++++ RECORDS FOR THIS EXERCISE ++++
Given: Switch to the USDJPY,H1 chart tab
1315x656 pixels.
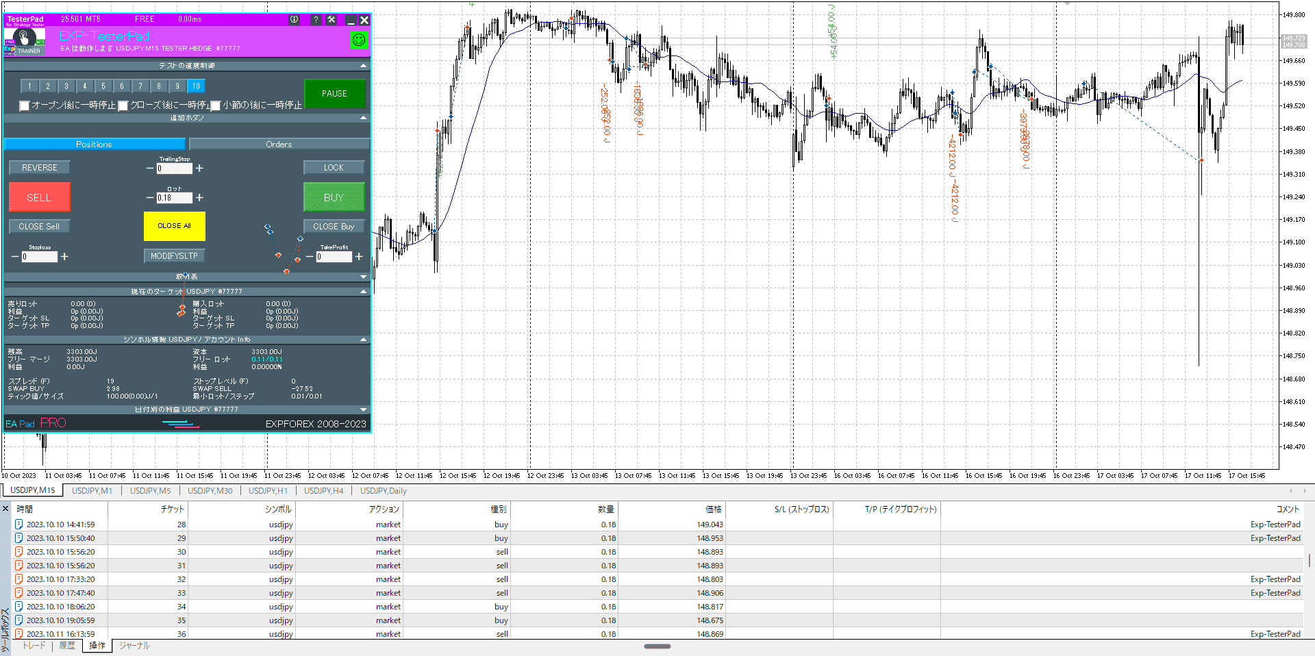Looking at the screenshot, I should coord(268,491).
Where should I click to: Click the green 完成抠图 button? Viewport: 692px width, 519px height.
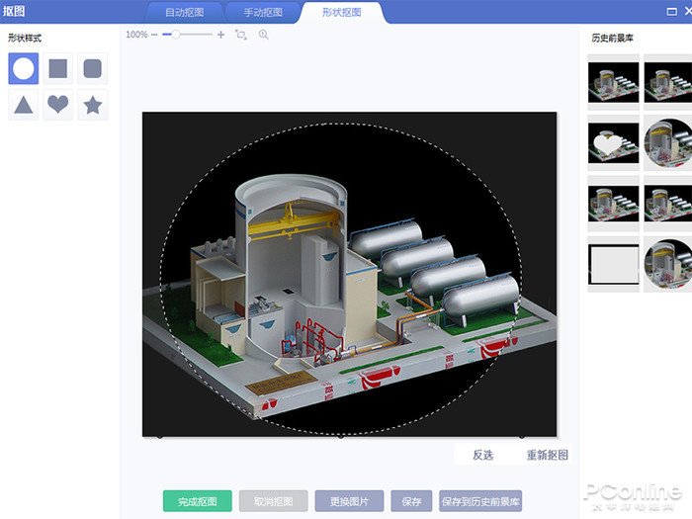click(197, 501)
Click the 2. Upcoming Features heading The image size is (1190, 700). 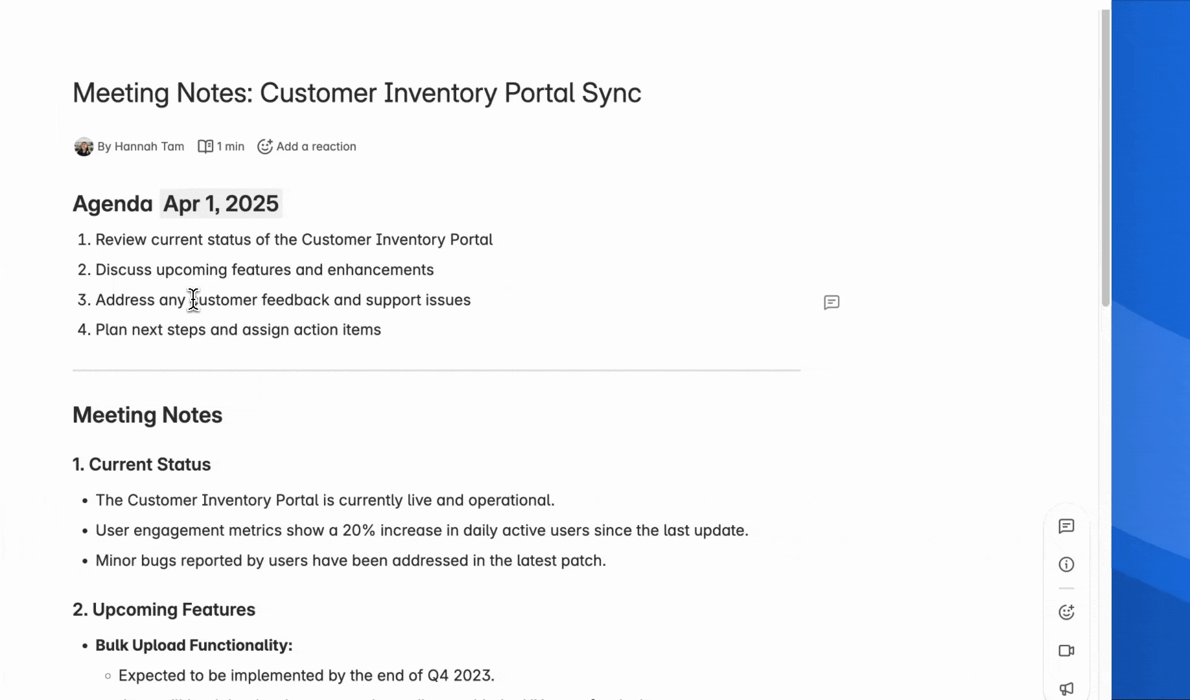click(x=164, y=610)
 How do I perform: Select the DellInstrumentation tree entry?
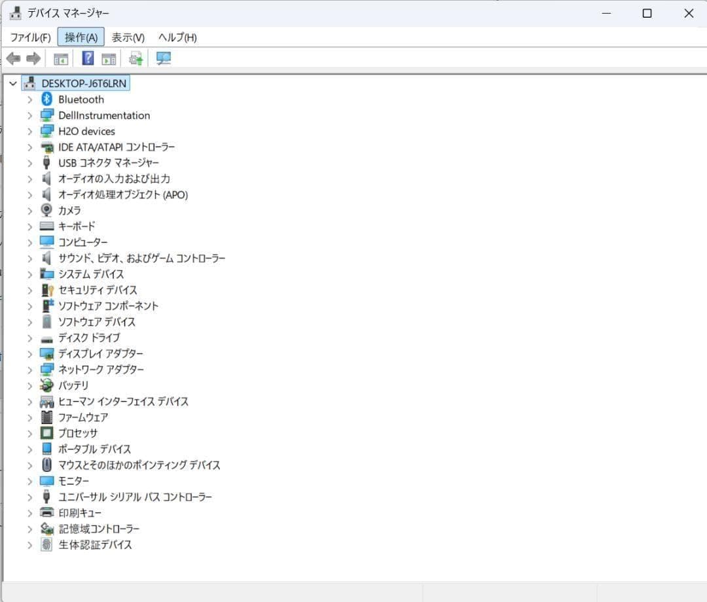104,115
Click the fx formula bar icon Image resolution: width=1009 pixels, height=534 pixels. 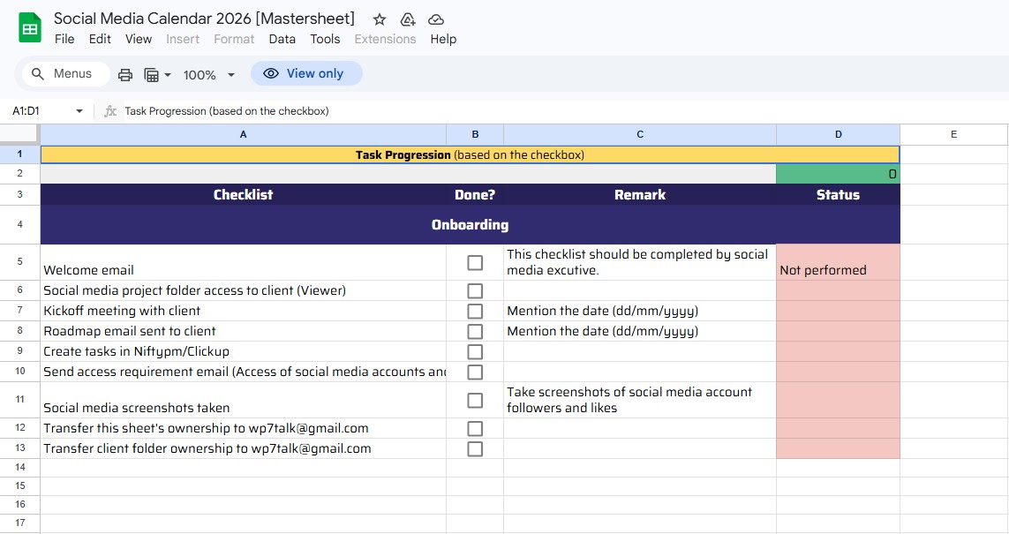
++++
◆ TASK DIRECTIONS: Please return only the lines running from the line with "How do I perform: Select" to the final line of the data, both included, exactly and without any pictures.

◆ EXERCISE ANSWER:
 How do I perform: Select the DellInstrumentation tree entry?
104,115
Click the fx formula bar icon Image resolution: width=1009 pixels, height=534 pixels. 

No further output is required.